The research didn’t include information on vaping, said Dr. John Cole, a study co-author and associate professor of neurology at the University of Maryland and Baltimore Veterans Affairs Medical Center.

“But it is reasonable to consider the inhalation of a variety of chemicals through vaping to also be toxic,” he said. “I urge individuals to not vape, as the health risks associated with vaping are unknown. Further research regarding vaping and stroke risk is required.”

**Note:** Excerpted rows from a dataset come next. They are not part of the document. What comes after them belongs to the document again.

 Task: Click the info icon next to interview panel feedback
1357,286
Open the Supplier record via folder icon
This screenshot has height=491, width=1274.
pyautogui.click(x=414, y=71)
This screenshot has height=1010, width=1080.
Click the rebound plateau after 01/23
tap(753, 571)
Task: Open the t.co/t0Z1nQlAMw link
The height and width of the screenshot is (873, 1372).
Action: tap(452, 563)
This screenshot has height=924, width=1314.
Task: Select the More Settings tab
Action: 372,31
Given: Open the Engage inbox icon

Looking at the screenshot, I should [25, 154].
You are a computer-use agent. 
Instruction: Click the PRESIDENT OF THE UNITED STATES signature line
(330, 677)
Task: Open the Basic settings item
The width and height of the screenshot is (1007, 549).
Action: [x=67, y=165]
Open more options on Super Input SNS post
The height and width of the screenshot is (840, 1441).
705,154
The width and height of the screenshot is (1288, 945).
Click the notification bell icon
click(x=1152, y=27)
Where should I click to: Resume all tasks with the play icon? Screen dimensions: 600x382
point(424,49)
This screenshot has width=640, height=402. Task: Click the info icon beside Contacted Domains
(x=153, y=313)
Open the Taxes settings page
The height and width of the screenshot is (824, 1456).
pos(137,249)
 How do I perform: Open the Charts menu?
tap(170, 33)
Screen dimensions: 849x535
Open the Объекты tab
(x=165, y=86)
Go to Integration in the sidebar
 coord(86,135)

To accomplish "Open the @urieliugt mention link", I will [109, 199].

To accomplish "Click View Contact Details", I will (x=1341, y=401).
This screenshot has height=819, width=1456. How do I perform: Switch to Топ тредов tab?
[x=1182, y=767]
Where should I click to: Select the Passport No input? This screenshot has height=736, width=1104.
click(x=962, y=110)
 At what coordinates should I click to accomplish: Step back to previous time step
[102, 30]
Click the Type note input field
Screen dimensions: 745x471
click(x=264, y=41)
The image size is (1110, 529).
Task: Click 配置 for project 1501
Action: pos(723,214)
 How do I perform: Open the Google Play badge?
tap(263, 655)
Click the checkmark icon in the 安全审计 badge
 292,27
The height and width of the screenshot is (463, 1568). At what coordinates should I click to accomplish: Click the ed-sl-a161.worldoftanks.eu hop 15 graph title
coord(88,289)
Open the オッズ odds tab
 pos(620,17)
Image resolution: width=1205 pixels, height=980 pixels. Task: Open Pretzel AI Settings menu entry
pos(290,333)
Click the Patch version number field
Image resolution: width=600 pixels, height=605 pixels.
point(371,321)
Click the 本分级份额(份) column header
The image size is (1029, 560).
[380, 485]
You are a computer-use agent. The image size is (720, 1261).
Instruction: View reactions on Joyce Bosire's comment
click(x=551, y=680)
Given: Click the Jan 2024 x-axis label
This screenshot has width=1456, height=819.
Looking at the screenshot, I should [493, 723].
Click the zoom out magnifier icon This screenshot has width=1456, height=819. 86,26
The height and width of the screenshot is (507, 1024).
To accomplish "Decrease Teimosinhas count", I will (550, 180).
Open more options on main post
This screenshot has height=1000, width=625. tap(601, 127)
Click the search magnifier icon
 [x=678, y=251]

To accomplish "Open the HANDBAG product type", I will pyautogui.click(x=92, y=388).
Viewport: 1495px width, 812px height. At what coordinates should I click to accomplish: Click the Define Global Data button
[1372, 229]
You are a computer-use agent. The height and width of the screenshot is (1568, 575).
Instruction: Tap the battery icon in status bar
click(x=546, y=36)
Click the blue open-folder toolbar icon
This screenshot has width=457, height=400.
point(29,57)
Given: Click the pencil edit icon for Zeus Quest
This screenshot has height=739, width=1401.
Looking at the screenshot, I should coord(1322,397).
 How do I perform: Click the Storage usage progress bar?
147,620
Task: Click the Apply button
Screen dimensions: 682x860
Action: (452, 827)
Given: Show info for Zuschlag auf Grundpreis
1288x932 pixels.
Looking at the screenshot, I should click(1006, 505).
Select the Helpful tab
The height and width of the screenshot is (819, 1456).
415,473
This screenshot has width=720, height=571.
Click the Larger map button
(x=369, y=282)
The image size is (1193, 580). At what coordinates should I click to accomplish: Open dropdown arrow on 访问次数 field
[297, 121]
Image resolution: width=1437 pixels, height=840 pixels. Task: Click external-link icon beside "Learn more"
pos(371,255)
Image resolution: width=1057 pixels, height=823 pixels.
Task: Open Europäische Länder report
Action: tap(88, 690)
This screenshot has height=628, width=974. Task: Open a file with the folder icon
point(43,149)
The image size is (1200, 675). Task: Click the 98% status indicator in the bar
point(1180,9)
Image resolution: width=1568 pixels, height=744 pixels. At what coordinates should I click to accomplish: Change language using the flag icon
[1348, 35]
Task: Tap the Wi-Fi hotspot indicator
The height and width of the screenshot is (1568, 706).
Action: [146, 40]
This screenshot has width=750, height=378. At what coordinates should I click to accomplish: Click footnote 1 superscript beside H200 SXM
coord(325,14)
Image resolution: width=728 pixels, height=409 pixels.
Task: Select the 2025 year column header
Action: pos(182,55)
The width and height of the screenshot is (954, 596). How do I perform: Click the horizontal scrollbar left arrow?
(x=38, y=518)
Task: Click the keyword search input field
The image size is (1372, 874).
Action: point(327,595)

Smoking, of course, is commonly known as a major risk factor for cardiovascular disease. But Markidan said the study’s findings connecting the number of cigarettes to stroke risk is as important as ever. In a span of about a decade, smoking rates for men and women who have been hospitalized for stroke increased from 5 percent to 16 percent, a 2017 study found.

Cole said that while smoking is a well-established risk factor for stroke, it’s a unique one.

“It is fully under the individual’s control,” he said. “While for many individuals quitting can be challenging, they do have the ability to do so, and hence directly reduce their own stroke risk. Despite our dose-response findings, in the end, it is best to completely stop or never start in the first place.”